Позднее я еще вернусь к этой статье, постыдной во многих отношениях, и не в последнюю очередь - с научной точки зрения. Пока же я процитировала ее как самый лаконичный и наглядный пример первобытно-племенной аксиомы, на которой зиждется современная политическая экономия. В эту аксиому равно веруют враги и поборники капитализма; первым она дарует что-то вроде внутренней цельности, вторых обезоруживает изысканно-интеллектуальным, но пагубным ореолом ханжества - возьмем, к примеру, попытки оправдать капитализм на основании таких понятий, как «общее благо», или «служение потребителю», или «наилучшее распределение ресурсов» (чьих, собственно, ресурсов?).
Чтобы все-таки понять, что такое капитализм, надо проверить и оспорить аксиому о племени как о минимальной единице социума.
Человечество - не существо, не организм, не коралловый куст. Существо, занятое производством и торговлей, - индивид. Только с изучения индивида, а не того рыхлого целого, которое зовется «сообществом людей», должна начинаться любая гуманитарная наука.
Таково одно из эпистемологических различий между гуманитарными и точными науками, порождающих, среди прочего, тот вполне оправданный комплекс неполноценности, который испытывают гуманитарии.
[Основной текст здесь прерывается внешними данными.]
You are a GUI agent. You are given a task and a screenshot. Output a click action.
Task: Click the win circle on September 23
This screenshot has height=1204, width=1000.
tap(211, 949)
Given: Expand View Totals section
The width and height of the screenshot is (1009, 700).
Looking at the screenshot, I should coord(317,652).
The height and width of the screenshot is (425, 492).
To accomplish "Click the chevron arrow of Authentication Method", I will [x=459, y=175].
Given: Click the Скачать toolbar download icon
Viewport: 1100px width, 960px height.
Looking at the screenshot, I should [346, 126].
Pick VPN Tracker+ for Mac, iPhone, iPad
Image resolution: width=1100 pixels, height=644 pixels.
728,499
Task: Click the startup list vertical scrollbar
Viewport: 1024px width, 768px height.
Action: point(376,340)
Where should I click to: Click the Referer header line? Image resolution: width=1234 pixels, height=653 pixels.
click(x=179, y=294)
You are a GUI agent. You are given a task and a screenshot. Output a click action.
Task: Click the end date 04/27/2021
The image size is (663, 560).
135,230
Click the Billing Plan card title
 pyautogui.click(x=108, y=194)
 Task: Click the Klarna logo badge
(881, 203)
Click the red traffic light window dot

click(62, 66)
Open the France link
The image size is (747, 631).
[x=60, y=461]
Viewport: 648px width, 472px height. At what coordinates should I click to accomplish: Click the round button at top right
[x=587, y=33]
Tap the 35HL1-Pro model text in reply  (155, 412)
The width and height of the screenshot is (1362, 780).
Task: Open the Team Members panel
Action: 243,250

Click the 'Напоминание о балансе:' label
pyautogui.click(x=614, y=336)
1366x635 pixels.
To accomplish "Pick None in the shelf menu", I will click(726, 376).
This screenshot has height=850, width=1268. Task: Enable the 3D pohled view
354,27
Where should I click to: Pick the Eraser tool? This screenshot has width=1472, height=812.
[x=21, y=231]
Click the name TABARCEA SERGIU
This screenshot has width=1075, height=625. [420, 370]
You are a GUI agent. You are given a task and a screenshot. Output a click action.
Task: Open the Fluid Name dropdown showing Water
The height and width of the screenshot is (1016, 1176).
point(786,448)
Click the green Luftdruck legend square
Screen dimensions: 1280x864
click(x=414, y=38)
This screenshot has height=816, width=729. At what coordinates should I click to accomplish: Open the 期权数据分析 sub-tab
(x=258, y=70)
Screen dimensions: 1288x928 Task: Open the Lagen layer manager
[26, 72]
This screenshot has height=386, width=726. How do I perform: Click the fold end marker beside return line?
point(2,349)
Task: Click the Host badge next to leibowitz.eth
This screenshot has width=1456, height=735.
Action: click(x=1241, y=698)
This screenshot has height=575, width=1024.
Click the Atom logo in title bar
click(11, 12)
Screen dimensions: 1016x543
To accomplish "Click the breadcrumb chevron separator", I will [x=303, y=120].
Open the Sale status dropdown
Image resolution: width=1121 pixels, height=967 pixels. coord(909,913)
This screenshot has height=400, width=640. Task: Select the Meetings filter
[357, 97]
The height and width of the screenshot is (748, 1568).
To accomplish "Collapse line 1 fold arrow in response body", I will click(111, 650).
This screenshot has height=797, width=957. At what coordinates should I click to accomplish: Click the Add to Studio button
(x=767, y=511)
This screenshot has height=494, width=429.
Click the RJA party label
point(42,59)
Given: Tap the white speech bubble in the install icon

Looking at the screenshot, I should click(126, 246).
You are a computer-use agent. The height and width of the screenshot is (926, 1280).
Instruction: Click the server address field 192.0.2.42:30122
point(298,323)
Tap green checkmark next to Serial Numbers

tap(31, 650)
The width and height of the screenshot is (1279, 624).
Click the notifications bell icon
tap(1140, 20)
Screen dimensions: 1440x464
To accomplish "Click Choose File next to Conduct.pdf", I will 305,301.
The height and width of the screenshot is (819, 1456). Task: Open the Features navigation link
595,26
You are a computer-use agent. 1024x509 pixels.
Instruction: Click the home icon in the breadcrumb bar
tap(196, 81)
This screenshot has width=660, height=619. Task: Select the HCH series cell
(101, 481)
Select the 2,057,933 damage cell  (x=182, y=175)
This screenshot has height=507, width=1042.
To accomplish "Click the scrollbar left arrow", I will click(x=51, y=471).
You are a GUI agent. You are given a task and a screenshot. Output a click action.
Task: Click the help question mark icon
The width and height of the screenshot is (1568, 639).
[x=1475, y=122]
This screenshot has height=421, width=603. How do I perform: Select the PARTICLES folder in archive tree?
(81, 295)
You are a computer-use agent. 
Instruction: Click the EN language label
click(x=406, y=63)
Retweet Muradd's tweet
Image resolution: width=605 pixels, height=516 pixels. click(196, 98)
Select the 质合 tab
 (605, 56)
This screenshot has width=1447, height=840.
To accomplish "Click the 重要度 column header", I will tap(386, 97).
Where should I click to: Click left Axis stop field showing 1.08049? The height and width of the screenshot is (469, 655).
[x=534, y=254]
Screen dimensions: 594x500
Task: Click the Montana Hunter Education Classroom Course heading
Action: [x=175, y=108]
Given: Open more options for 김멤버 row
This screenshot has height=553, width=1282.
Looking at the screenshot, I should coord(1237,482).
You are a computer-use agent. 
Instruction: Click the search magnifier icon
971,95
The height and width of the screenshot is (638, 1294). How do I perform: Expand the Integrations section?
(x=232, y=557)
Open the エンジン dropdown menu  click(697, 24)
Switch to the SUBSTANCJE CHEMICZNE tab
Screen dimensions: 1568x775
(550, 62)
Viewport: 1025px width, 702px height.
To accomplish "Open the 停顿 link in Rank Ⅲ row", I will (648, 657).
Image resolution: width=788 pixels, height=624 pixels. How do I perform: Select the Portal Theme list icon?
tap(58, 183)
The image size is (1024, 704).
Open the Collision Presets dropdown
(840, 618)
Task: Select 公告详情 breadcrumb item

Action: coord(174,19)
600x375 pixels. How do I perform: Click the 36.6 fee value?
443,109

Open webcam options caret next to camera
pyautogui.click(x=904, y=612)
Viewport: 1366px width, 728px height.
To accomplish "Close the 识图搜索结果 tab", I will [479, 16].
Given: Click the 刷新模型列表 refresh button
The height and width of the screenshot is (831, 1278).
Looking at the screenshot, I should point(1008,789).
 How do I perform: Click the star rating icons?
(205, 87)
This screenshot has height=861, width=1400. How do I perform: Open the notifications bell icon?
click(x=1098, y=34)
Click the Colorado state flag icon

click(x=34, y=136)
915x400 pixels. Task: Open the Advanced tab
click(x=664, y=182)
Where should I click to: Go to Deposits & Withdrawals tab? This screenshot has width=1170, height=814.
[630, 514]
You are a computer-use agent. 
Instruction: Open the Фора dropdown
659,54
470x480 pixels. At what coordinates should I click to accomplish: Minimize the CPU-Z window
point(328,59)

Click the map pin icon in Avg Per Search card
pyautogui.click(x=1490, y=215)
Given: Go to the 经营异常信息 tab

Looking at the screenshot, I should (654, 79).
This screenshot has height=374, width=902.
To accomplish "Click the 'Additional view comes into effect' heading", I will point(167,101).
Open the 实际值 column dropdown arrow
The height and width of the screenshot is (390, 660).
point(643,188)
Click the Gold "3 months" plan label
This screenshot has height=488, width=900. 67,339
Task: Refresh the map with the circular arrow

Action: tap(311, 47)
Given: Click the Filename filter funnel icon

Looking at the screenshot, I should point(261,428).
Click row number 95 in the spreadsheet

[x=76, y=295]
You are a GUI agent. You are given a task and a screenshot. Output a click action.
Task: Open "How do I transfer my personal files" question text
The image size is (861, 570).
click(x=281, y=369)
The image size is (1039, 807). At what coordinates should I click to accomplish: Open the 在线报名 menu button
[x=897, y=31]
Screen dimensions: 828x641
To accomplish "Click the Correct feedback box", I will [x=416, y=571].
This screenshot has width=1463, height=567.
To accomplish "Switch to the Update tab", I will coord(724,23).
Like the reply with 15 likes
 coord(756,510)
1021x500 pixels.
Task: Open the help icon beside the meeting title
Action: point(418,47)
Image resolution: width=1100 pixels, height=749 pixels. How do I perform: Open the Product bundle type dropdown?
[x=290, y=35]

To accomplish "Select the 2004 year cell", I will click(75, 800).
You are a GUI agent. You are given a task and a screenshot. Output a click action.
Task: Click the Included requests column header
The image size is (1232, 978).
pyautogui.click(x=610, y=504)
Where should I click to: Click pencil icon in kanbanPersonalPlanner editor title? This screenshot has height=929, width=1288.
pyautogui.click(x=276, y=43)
Ни одна точная наука не позволит себе (пока еще не позволит) игнорировать характер своего предмета или уходить от него. Иначе астрономия, созерцая небосвод, пренебрегала бы изучением отдельных звезд, планет и спутников, а медицина изучала бы болезни, ничего не зная о здоровье и его критериях, и основным предметом исследования считала бы больницу, не обращая внимания на отдельных пациентов.